Kejagung Bantah Ambil Alih Kasus IUP Nikel Konawe Utara dari KPK

Jakarta, Denting.id — Kejaksaan Agung (Kejagung) menepis anggapan bahwa pihaknya mengambil alih penyidikan kasus dugaan korupsi pemberian izin usaha pertambangan (IUP) nikel di Konawe Utara, Sulawesi Tenggara (Sultra), yang sebelumnya disetop oleh Komisi Pemberantasan Korupsi (KPK).

Kepala Pusat Penerangan dan Hukum (Kapuspenkum) Kejagung, Anang Supriatna, menegaskan bahwa penyidikan yang dilakukan oleh tim Jaksa Agung Muda Tindak Pidana Khusus (Jampidsus) tidak berkaitan dengan penghentian perkara serupa oleh KPK. Ia memastikan, pengusutan kasus di Gedung Bundar telah berjalan sejak September 2025.

“Tolong diluruskan. Kami (Kejagung) nggak ambil alih (kasus dari KPK),” ujar Anang, Sabtu (3/1/2026).

Anang menjelaskan, jauh sebelum mencuat polemik di publik terkait penerbitan surat perintah penghentian penyidikan (SP3) oleh KPK terhadap kasus korupsi pertambangan nikel di Konawe Utara pada Rabu (24/12/2025), tim penyidik Jampidsus telah lebih dulu menerbitkan surat perintah penyidikan (sprindik) dan melakukan pengusutan selama berbulan-bulan.

“Kejagung sudah lama melakukan penyidikan sejak September 2025,” katanya.
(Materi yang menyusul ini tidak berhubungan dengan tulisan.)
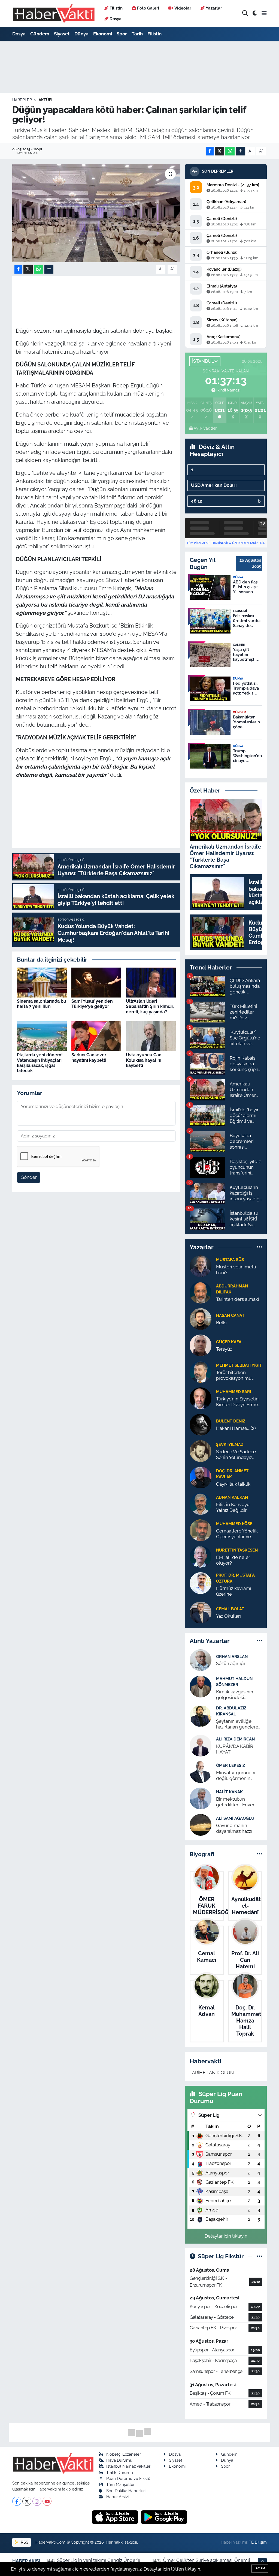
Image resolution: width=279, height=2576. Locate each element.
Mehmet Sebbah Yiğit (239, 1365)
Selama proses penyidikan berlangsung, lanjut Anang, tim Jampidsus telah memeriksa banyak saksi serta melakukan penggeledahan dan penyitaan sejumlah barang bukti yang berkaitan dengan perkara tersebut.
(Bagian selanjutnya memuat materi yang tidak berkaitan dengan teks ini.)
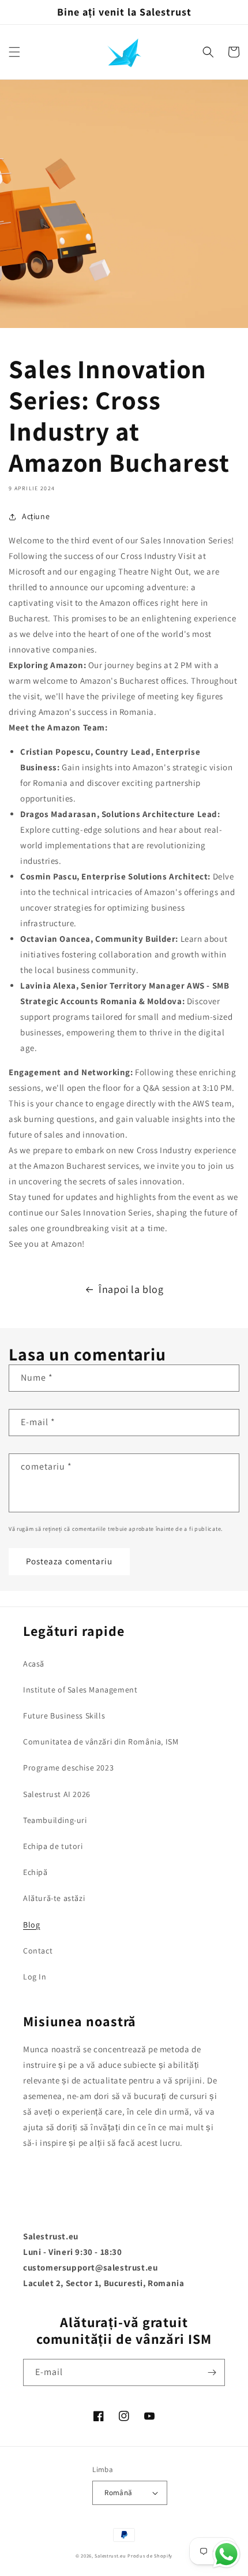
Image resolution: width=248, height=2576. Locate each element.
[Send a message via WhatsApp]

“Jadi sebelum kasus ini ramai, kami sudah melakukan penyidikan. Dan belum tentu kasusnya sama,” tegasnya.

Pernyataan Anang tersebut sekaligus meluruskan pemberitaan di sejumlah media yang menyebut penyidik Jampidsus Kejagung mengambil alih penanganan kasus korupsi pertambangan nikel di Konawe Utara yang belakangan diketahui dihentikan oleh KPK.

Sebelumnya, dalam konferensi pers akhir tahun pada Rabu (31/12/2025), Anang juga telah mengungkapkan bahwa tim penyidik di Gedung Bundar tengah melakukan pengusutan dugaan korupsi di sektor pertambangan nikel di Konawe Utara.

Baca juga: Kejagung Tangani Deretan Mega Korupsi Sepanjang 2025, Kerugian Negara Tembus Ratusan Triliun Rupiah

“Tim Gedung Bundar sudah melakukan penyidikan dalam perkara dugaan permasalahan pertambangan nikel di Konawe Utara,” ujarnya.